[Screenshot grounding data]
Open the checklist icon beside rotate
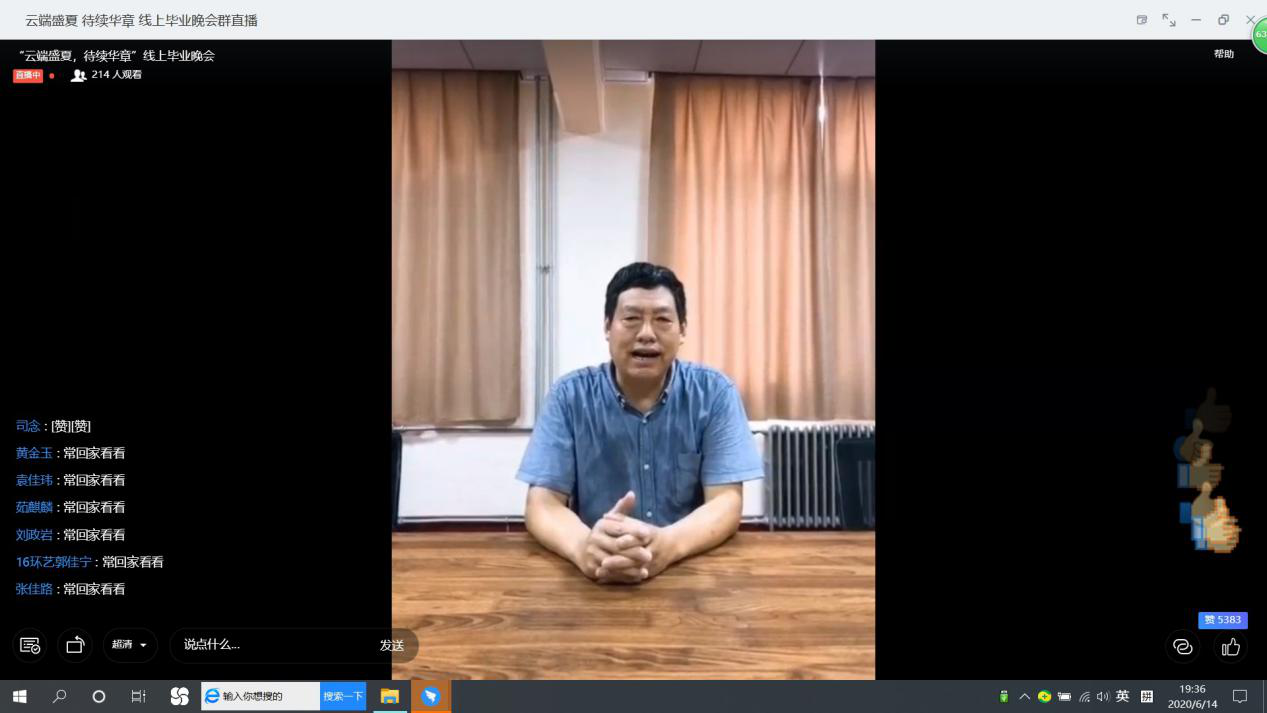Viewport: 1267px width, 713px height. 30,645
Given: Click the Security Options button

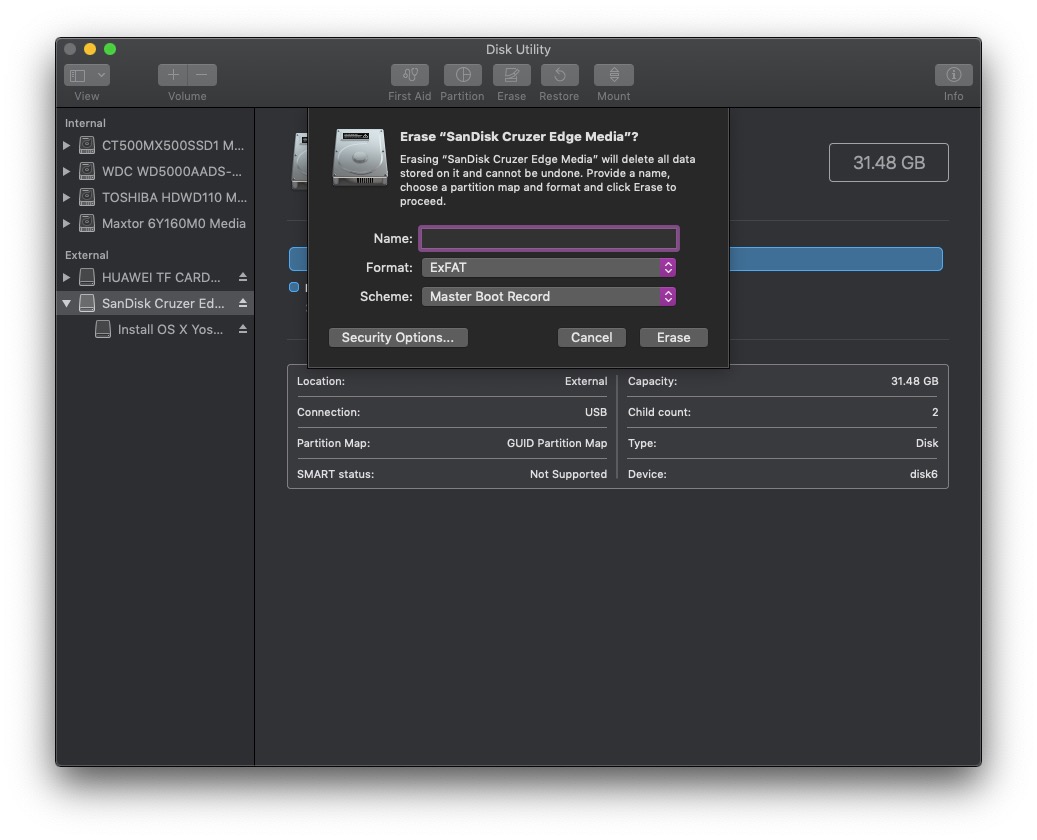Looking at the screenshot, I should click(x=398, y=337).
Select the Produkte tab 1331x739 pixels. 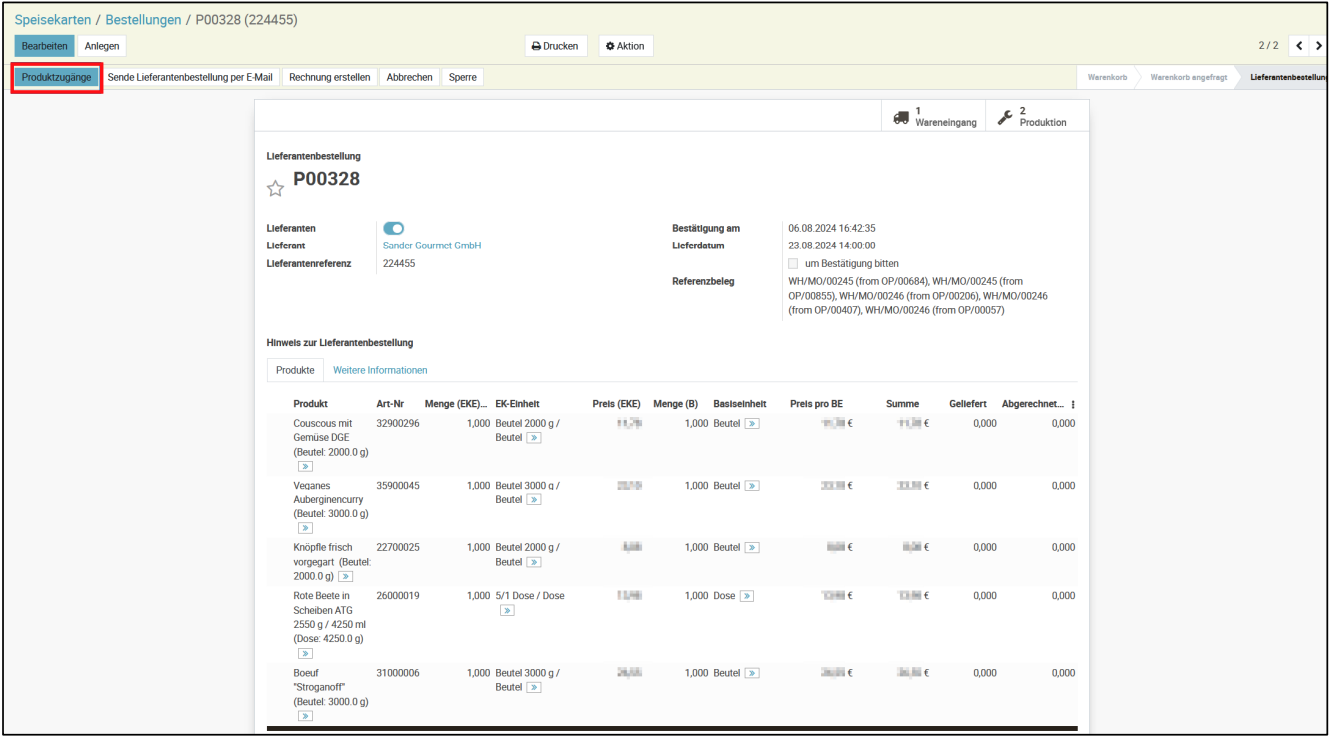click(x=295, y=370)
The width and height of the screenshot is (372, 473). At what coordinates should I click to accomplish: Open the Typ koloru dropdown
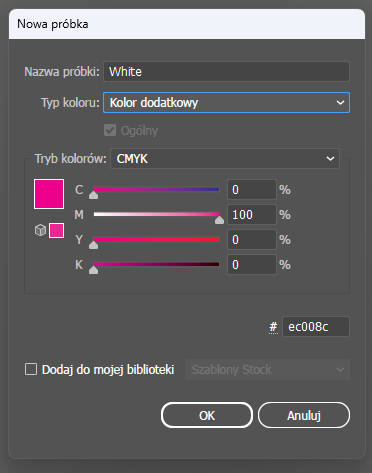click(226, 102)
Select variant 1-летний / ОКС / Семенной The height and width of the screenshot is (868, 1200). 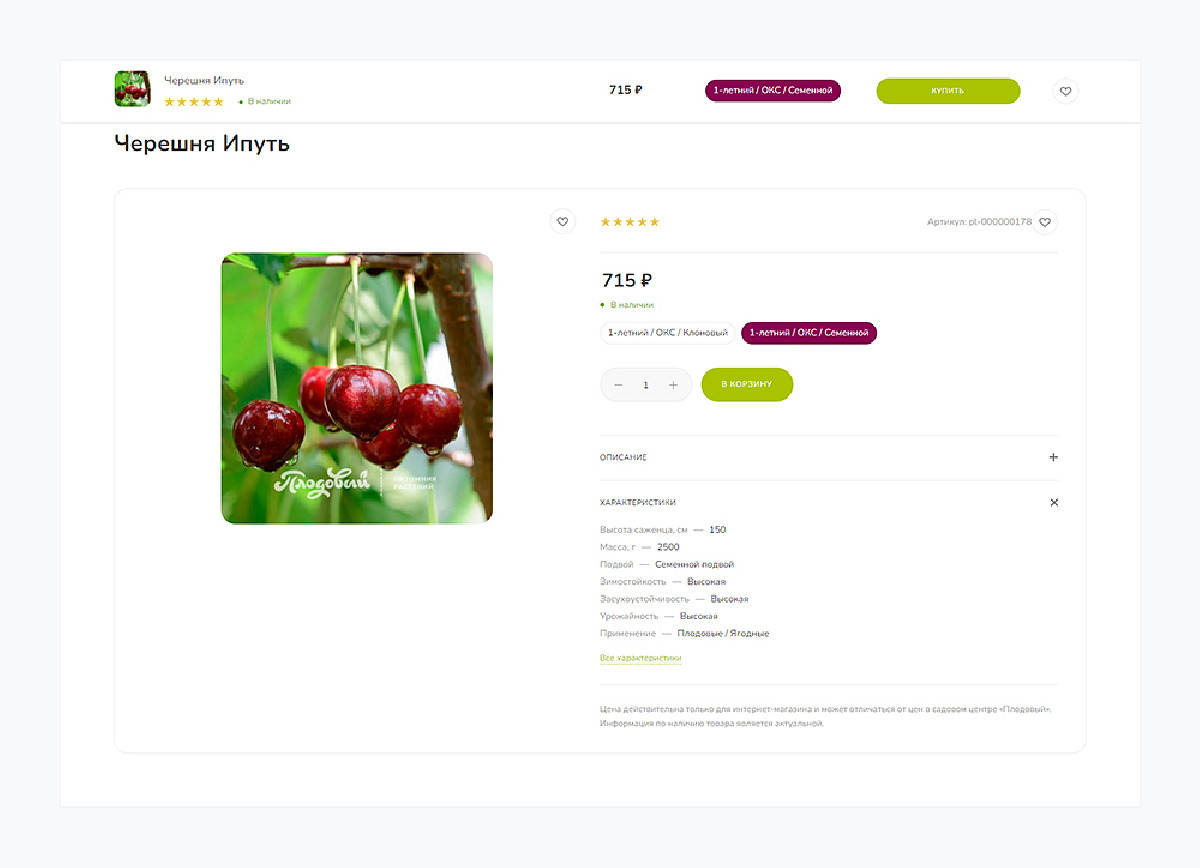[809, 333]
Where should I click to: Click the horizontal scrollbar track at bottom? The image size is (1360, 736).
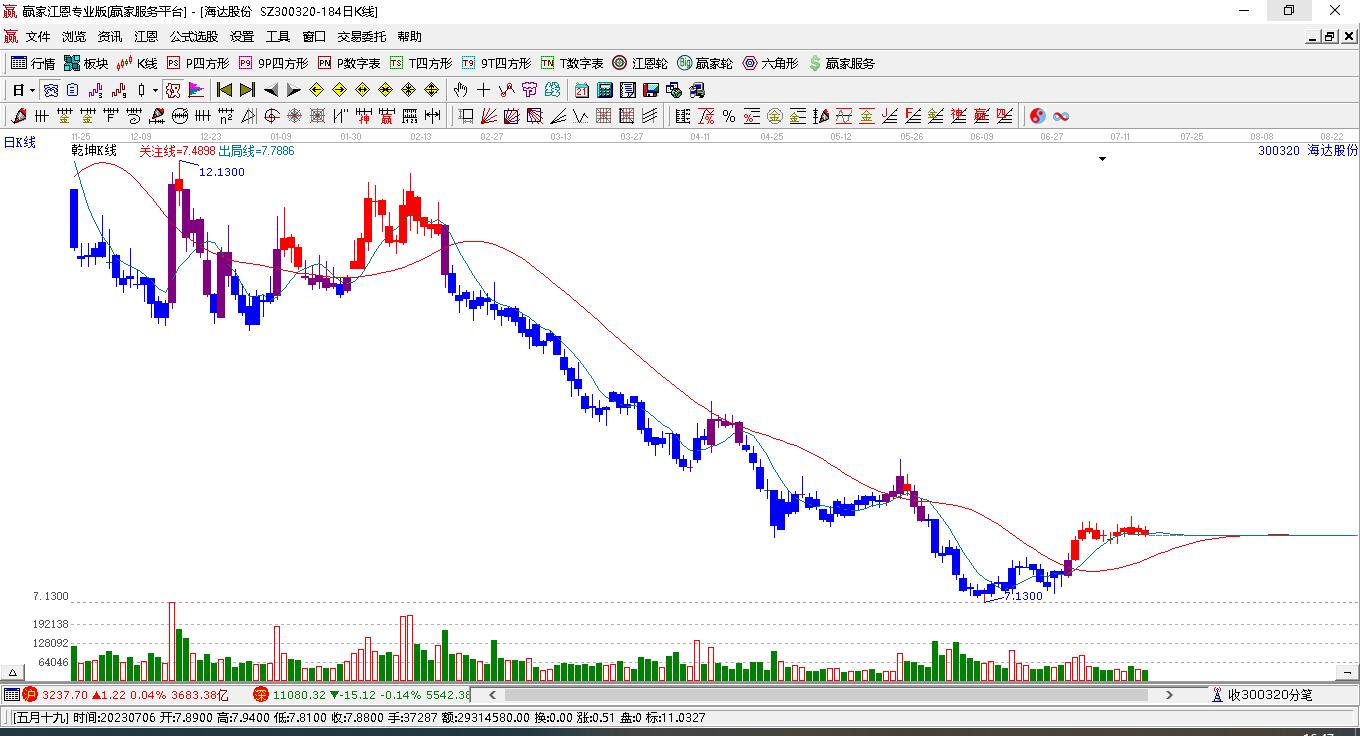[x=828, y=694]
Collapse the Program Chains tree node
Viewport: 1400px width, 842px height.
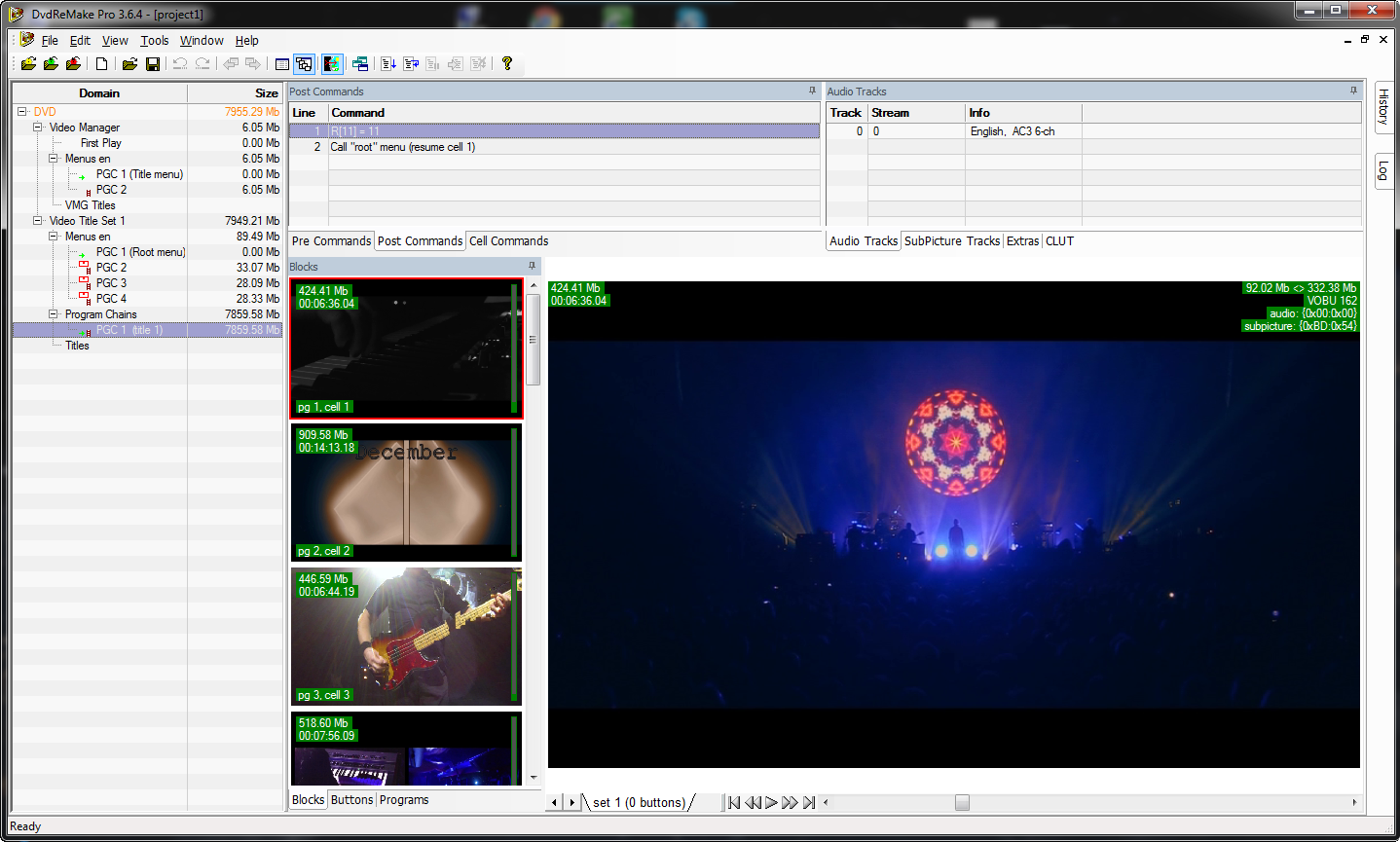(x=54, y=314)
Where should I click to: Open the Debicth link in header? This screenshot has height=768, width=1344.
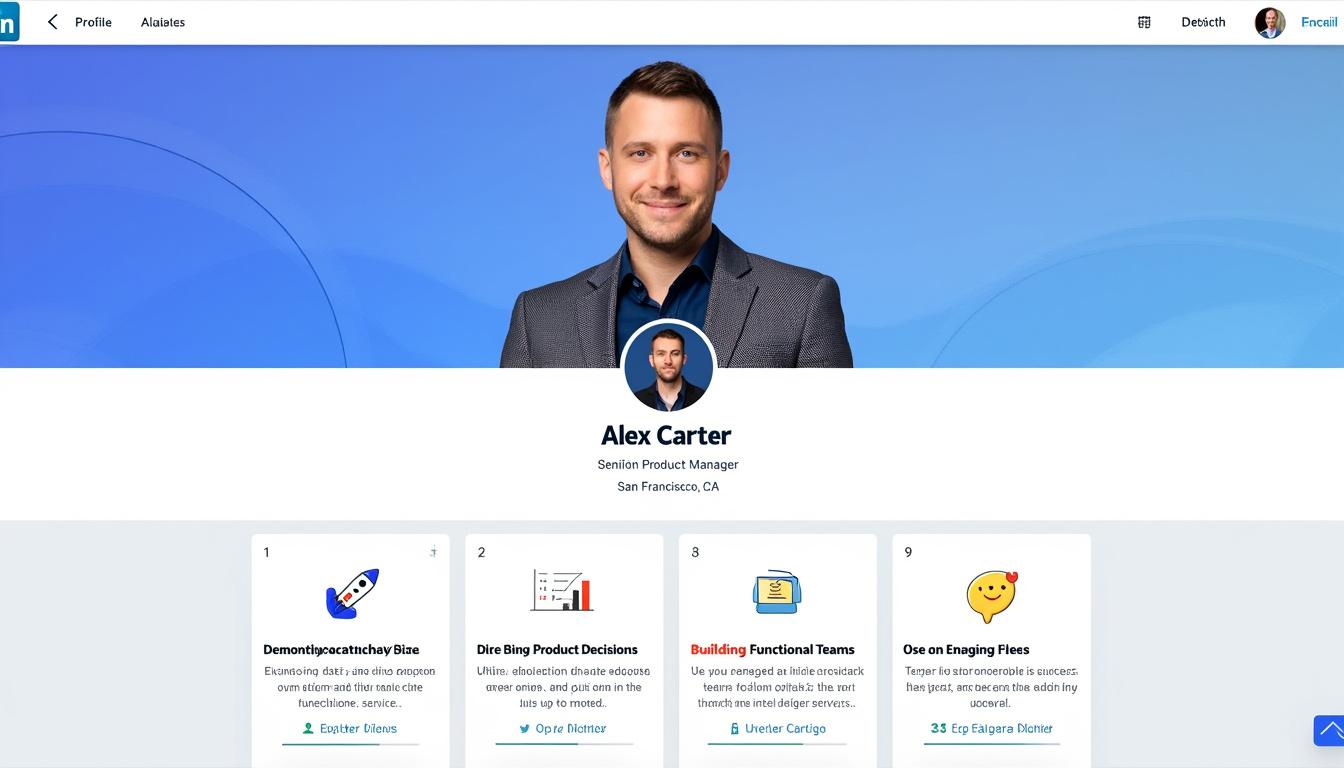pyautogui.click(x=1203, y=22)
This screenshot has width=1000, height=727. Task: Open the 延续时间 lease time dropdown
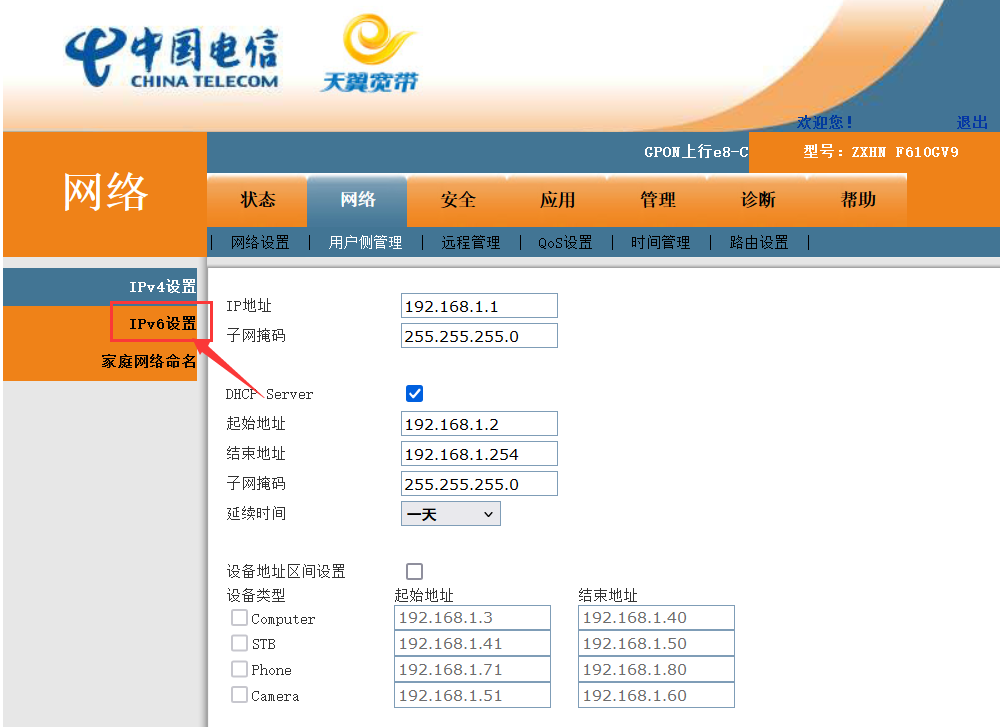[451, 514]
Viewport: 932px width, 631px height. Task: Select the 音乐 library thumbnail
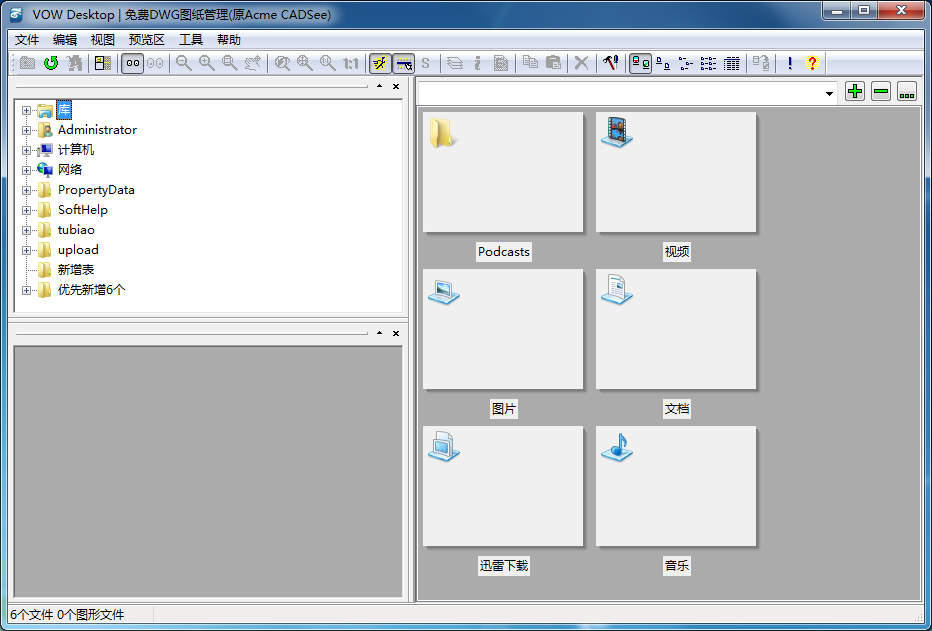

Requirement :: Your copy should hold exactly the lines from the one with "Viewport: 1400px width, 842px height." through the final line of the records, both ends included, and no pictures.

Result of this exercise ::
Viewport: 1400px width, 842px height.
(x=54, y=314)
Where should I click to: Open the Debicth link in header? This screenshot has height=768, width=1344.
pyautogui.click(x=1203, y=22)
This screenshot has width=1000, height=727. Task: Open the 延续时间 lease time dropdown
[451, 514]
Viewport: 932px width, 631px height. Task: Select the 音乐 library thumbnail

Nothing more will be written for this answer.